■ EXERCISE GOAL ■
The reply should hold nothing except the lines from the one with "Instruction: Click the" through the end of the entries, duplicated exactly and with no pictures.

── INPUT RECORDS ──

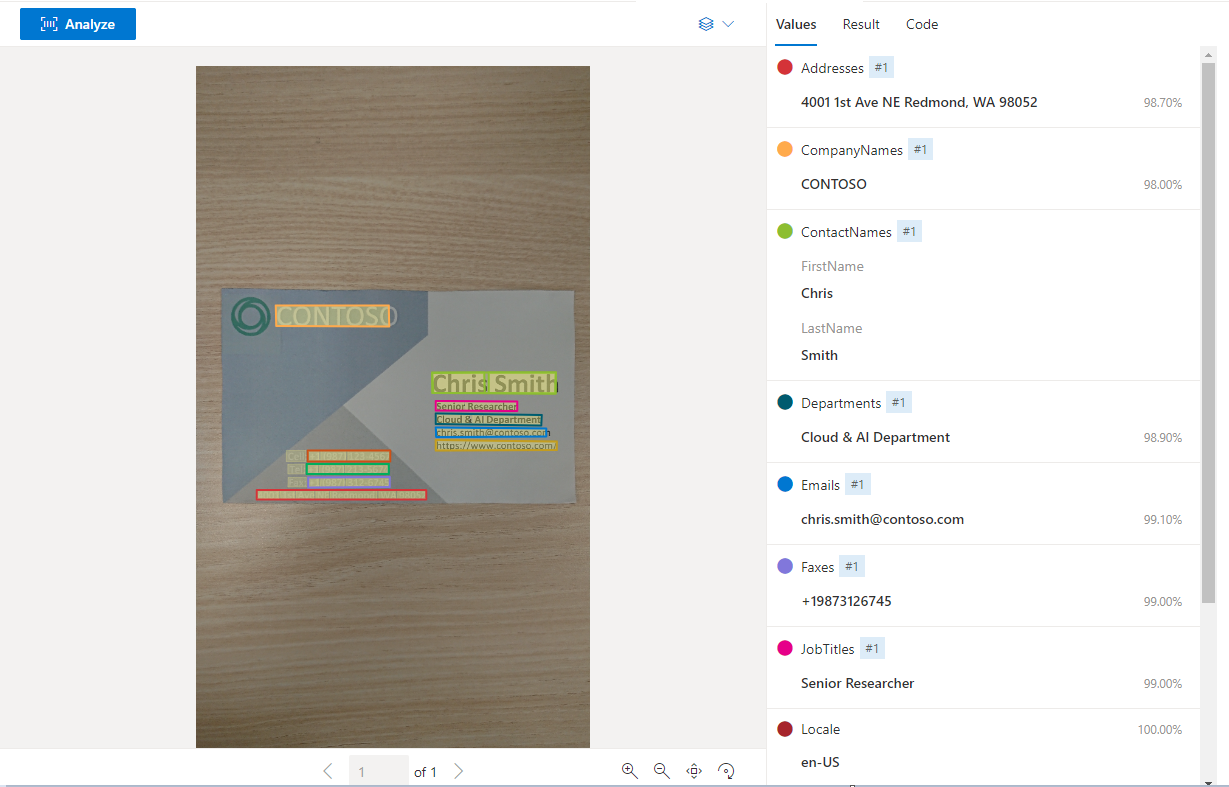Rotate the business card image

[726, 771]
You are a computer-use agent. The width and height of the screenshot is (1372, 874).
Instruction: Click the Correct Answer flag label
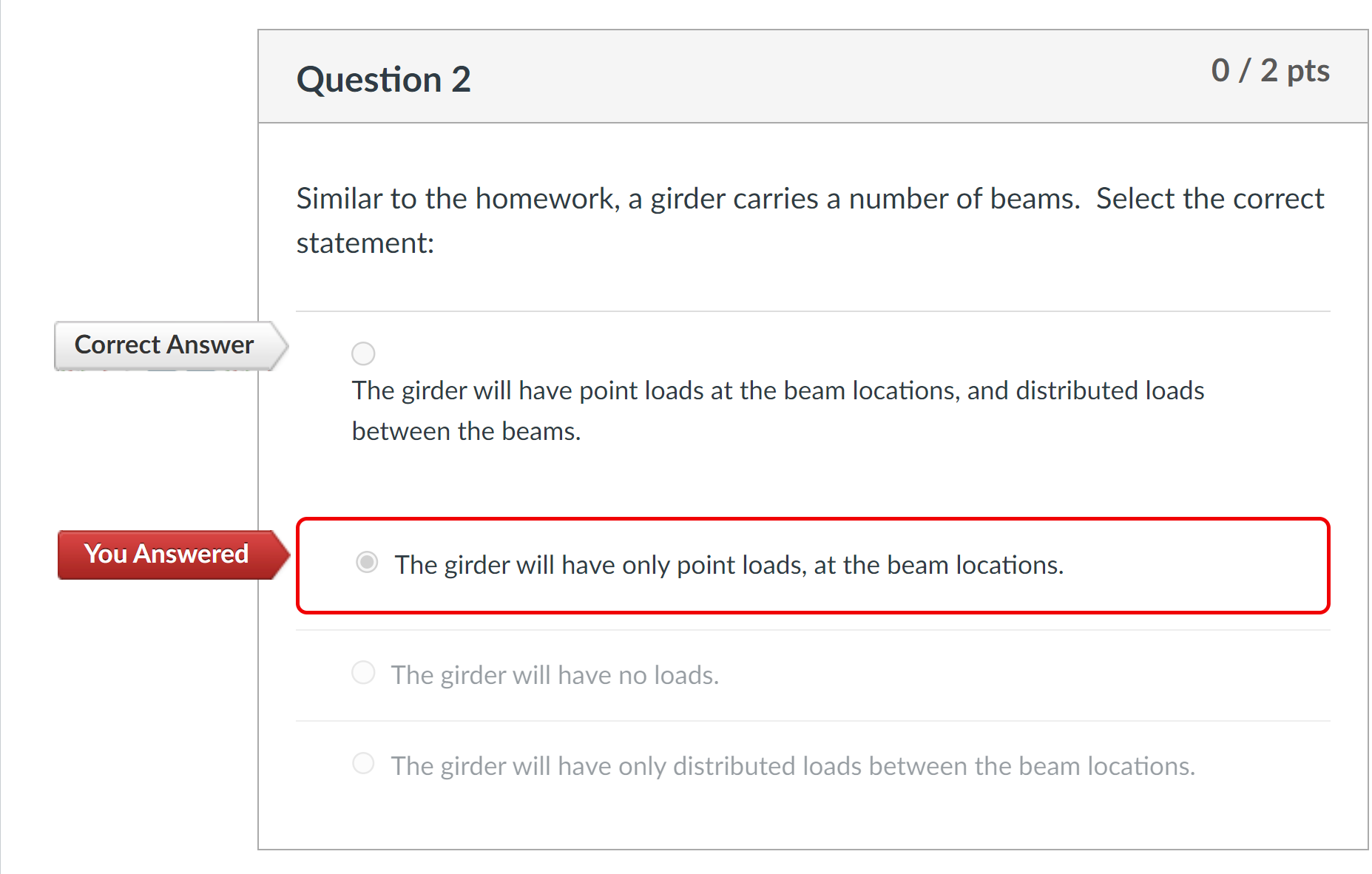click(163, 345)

───

■ EXPECTED OUTPUT ■
Instruction: Click the Correct Answer flag label
click(163, 345)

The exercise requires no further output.